Daily Meditations

The Lord’s Prayer (Part I)

ALTHOUGH IT IS very simple, and is used so constantly, The Lord’s Prayer is a great problem and a difficult prayer; it is the only one which the Lord gave, yet, reading the Acts, one never finds it used by anyone at all, which is not what one would expect from the words that introduce the prayer in Luke II: I, ‘Lord, teach us to pray, as John also taught his disciples.’ But not being quoted does not mean not being used, and in a way the Lord’s Prayer is not only a prayer but a whole way of life expressed in the form of a prayer: it is the image of the gradual ascent of the soul from bondage to freedom.

The prayer is built with striking precision. Just as when a pebble falls into a pond we can observe the ripples spreading from the place where the pebble fell, farther and farther towards the banks, or on the contrary, we may begin with the banks and work back to the source of the movement, in the same way the Lord’s Prayer can be analysed either beginning with the first words, or else with the last. It is infinitely easier to begin the progression from the outside towards the centre of the prayer, although for Christ and for the Church it is the other way which is right.

This is a prayer of sonship – ‘Our Father’ – and in a certain sense, although it may be used by anyone who approaches the Lord, it expresses adequately only the relationship of those who are in the Church of God, who, in Christ, have found their way to their father, because it is only through Christ and in him that we become the sons of God.

This teaching of a spiritual life can best be understood when set in parallel with the story of Exodus and within the experience of the beatitudes. Starting with the last words of the prayer and moving towards the first, we see it as a way of ascent; our starting-point at the end defines a captivity, the last word at the beginning defines our state of sonship.

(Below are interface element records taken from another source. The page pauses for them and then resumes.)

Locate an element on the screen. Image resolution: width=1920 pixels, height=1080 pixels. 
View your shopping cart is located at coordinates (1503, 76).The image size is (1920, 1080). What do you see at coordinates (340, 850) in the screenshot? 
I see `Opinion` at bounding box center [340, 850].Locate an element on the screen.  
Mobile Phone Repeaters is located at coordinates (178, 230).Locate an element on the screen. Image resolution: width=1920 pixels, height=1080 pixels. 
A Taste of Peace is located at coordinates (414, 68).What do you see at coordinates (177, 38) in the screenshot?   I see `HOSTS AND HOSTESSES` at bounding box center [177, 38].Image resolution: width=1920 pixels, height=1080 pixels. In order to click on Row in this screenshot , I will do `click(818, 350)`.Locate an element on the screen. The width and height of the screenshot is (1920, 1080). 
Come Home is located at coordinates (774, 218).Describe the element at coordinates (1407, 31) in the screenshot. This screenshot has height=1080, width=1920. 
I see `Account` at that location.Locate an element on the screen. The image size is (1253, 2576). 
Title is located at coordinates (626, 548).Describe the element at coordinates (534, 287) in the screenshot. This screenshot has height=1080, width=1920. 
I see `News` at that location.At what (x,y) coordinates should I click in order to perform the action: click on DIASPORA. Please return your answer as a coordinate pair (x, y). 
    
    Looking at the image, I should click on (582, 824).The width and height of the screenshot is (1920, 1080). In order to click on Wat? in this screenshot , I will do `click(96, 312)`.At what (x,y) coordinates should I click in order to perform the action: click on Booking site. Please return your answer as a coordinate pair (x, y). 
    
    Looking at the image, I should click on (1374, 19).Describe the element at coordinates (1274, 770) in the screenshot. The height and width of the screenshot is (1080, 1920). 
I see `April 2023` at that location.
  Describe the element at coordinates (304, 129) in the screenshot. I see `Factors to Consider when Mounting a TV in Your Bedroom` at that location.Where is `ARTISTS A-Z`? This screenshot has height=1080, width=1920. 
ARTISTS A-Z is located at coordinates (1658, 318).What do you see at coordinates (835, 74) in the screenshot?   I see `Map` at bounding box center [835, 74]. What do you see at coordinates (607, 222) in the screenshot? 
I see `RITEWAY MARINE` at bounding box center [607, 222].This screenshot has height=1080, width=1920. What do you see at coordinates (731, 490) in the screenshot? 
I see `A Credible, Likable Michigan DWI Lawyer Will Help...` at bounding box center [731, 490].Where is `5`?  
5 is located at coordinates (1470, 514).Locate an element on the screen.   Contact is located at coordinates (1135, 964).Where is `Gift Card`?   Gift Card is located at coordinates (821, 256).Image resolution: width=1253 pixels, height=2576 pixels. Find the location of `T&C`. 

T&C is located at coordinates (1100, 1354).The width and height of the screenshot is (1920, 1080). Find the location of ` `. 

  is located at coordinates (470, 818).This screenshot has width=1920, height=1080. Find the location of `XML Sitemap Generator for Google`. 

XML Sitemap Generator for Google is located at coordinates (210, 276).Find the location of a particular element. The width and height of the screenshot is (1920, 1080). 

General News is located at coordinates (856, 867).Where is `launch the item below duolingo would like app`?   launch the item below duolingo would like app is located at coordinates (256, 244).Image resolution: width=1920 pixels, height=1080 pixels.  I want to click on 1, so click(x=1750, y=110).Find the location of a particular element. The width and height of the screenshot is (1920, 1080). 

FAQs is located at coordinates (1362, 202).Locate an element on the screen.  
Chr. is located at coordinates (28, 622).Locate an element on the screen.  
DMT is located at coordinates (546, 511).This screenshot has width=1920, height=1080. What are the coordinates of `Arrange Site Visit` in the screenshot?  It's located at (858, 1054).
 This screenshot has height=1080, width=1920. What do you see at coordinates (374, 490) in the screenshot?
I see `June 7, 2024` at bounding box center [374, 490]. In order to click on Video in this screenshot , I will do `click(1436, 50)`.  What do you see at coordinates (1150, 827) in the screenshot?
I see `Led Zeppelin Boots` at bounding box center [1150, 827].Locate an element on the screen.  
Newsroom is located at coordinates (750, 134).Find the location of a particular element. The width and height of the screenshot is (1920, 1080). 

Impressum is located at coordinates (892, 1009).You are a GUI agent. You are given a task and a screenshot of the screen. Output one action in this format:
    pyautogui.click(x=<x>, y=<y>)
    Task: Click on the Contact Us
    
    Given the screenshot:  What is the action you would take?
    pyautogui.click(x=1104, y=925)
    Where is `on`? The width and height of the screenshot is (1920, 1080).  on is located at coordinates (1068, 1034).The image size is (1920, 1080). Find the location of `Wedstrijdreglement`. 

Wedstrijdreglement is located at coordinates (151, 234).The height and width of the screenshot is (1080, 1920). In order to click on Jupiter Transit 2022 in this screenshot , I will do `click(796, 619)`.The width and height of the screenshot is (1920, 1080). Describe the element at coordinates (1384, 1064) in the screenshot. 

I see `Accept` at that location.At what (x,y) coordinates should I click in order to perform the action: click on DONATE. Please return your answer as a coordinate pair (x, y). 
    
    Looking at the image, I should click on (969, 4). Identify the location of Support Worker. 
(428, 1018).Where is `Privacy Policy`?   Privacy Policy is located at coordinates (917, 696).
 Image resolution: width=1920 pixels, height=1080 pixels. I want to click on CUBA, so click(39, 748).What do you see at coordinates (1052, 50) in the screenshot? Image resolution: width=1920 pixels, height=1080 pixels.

The people of God, who had come free to the land of Egypt, had gradually become enslaved. The conditions of their life brought home to them their state of slavery: work was heavier and heavier, the conditions of living more and more miserable; but this was not enough to make them move towards real freedom. If misery increases beyond a certain point, it may lead to rebellion, to violence, to attempted escape from the painful, unbearable situation; but essentially neither rebellion nor flight make us free, because freedom is first of all an inner situation with regard to God, to self and to the surrounding world.

Every time they attempted to leave the country, new and heavier tasks were given to the Jews. When they had to make bricks, they were refused the necessary straw, and Pharaoh said: ‘Let them go and gather straw for themselves’ (Ex 5: 7), and ‘Let more work be laid upon them, that they may labour therein.’ He wanted them so completely exhausted, so completely concerned with the toil that they should have no thought for rebellion or deliverance any more.

In the same way there is no hope for us as long as we are enthralled by the prince of this world, the devil, with all the powers at his disposal to enslave human souls and bodies and keep them away from the living God. Unless God comes himself to deliver us, there will be no deliverance, but eternal slavery; and the first words we find in the Lord’s Prayer are for this very thing: ‘Deliver us from Evil.’ Deliverance from evil is exactly what was done in the land of Egypt through Moses, and what is achieved at baptism by the power of God, given to his Church. The word of God resounds in this world, calling everyone to freedom, giving the hope that comes from heaven to those who have lost their hope on earth. This word of God is preached and resounds in the human soul, making a man a learner of the Church, making him one who stands as an outsider in the porch, one who has heard the call and has come to listen (Rom 10: 17).

When the learner is determined to become a free man in the kingdom of the Lord, the Church undertakes certain actions. What would be the good of asking a slave, who is still in the power of his master, whether he wants to be free? If he dares ask for the freedom which is offered, he knows that he will be cruelly punished the moment he is left alone again with his master. Through fear and from a habit of slavery a man cannot ask for freedom until he is delivered from the authority of the devil. Therefore, before any question is asked of the one who stands there, with a new hope in divine salvation, he is made free from the power of Satan. This is the meaning of the exorcisms which are read at the outset of the baptismal service both in the Orthodox and Roman Catholic Churches.

It is only when a man is free from the bonds of slavery that he is asked if he renounces the devil and if he wants to join Christ. And only after a free answer does the Church integrate him into herself, into the Body of Christ. The devil wants slaves, but God wants free men in harmony of will with him. The evil one in terms of Exodus was Egypt and Pharaoh, and all the values attached to them, namely, to be fed and kept alive, on condition that they were submissive slaves. And for us the act of prayer, which is a more essential, final act of rebellion against slavery than taking up arms, is at the same time a sort of return into our sense of responsibility and relatedness to God.